* Begin Text excerpt *

# Sat 4/6



## Capt. Delynn (Oct 4, 2007)

Got to fish with my buddy Keith and his wife who will be forever known by me as Cheyenne. Everyone seems to get a nick name while fishing with me and that includes myself. Boy do I get called some good ones. Its all in fun and I love the kidding and silly things that make a fishing trip what it is. We fished together 2 days this week. Mon. and Sat. First day we only had some squid for bait and headed out. Got a quick limit of ajs and would of had a limit of grouper if their captain could count. It was to cold to take off my shoes and I only have ten fingers. 10 + 1 = 12 right. Good thing I fish for a living and not count money. So, I owe you a grouper in the near future. 

Next trip we stopped and got some bait and made a stop for ajs and 1/2 mile run to a limit of scamps. Headed in with all the fish 2 people wanted to reel in. 

I love fishing this time of year. Fishing is super easy and the fish are on fire to jump in the boat and head home to dinner with you. Everyone get out there and enjoy before it gets to hot and we have to work for them. 

Captain Delynn Sigler
Offshore/Deepsea Fishing Guide
(850)689-3133 Hm/Office
(850)758-2165 Cell


----------



## Chris V (Oct 18, 2007)

Nice bag. Those are some beautiful scamp!


----------



## aquatic argobull (Mar 2, 2009)

Nice report. Those are some nice lookin scamp!


----------



## Capt. Alex Pinney (Jan 23, 2008)

Nice scamp . I would love to fry some of those up with some cheese grits !


----------



## lobsterman (Sep 30, 2007)

Awesome board!!!It is scampdillyishious.


----------



## Telum Pisces (Sep 27, 2007)

Great board of fish Capt.


----------



## Capt. Delynn (Oct 4, 2007)

Thanks Guys, I'm not a big fan of deep dropping so I am glad to see the shallow water groupers come back in season. It sure will be nice to put some gags in the box in July. But, for now, i'm happy just making some scamp sandwiches. Funny thing is on the way home, I was thinking just that. Man, some fried up scamp sure would be good right now. Guess whats for lunch today. Yummy! Keith and his wife really love to fish. They do great for just two people fishing.


----------



## Fish Eye (Apr 4, 2013)

Nice haul Capt. One things for sure you have some honey holes.


----------



## bigrick (Sep 29, 2010)

you don't have to many bad days fishing do you, another awesome trip...


----------



## 24ft fishmaster (Apr 26, 2012)

Looks like another awesome trip capt.You definitely are a productive fisherman! Thanks for another great report.Im about ready to get back out in some deeper water .


----------



## eodusmc (Jul 29, 2009)

cant wait to get home. nice haul


----------



## jplvr (Mar 7, 2011)

Nice job as alway Capt


----------



## jcasey (Oct 12, 2007)

Capt. Delynn never fails to produce some amazing results ! I am totally jealous. those are some very nice Scamp for sure. That big AJ is no slouch either.


----------



## cobe killer (Apr 13, 2008)

nice haul!!! thats some stud scamps!!!


----------

* End Text excerpt *
* Begin Source data *

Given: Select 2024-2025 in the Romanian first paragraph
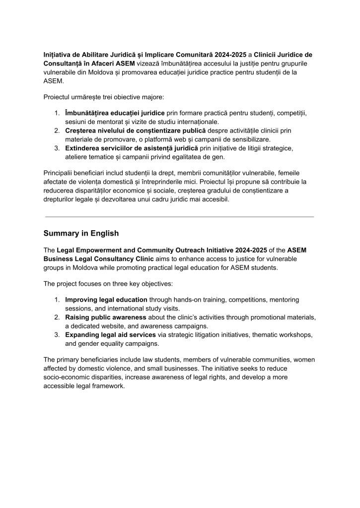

* End Source data *

** Exercise instructions **
In the fishing thread, what was the only bait the group had on the first of the two days?

** Problem solution **
Some squid.